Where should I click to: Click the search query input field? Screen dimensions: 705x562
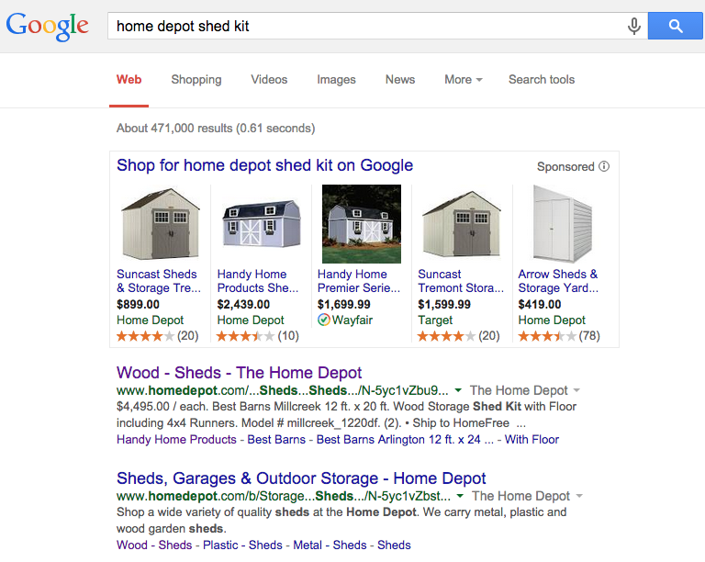(x=367, y=26)
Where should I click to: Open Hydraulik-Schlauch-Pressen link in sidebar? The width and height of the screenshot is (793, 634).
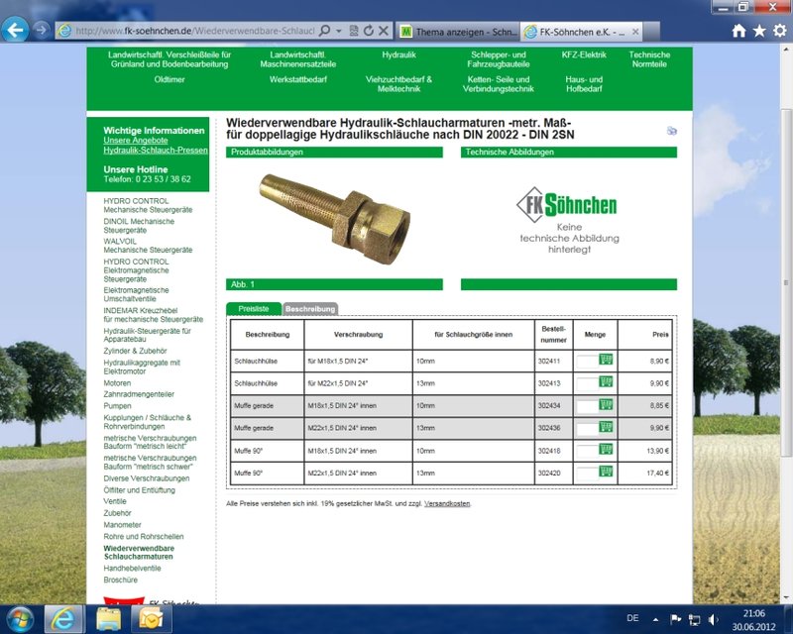tap(156, 151)
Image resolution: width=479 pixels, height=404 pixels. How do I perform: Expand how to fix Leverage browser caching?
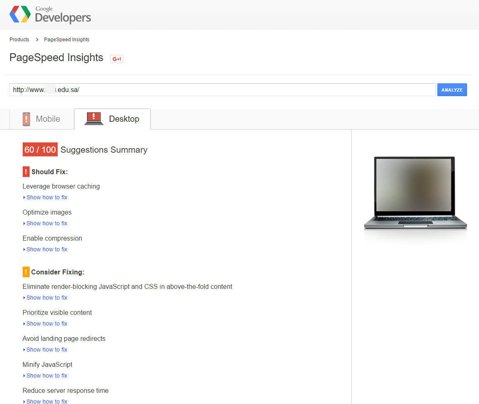tap(47, 197)
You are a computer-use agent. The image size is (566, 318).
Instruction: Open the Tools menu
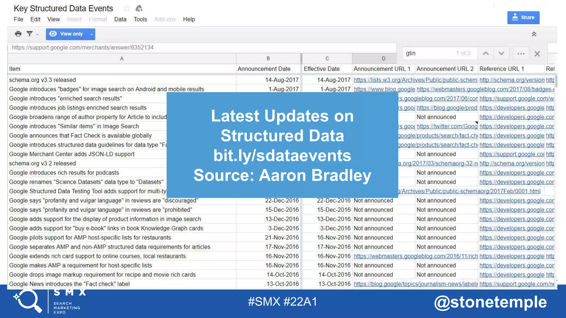point(140,19)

● What is needed:
Can you rescale this listing by writing out all of its lines again, requests included, with every coordinate in the answers multiplied by 2.4 and rounded to a whole number, halves rounding up? Leave the pictures out of your answer.

● Reply:
Where should I click to: Click the search query input field? Screen dimensions: 705x562
(x=881, y=62)
Where should I click to: Open Hydraulik-Schlauch-Pressen link in sidebar? The width and height of the screenshot is (793, 634).
tap(374, 362)
Image resolution: width=479 pixels, height=404 pixels. How do I perform: Expand how to fix Leverage browser caching?
tap(113, 473)
You are a computer-use agent. The image size is (566, 318).
Instruction: Open the Tools menu
point(336,46)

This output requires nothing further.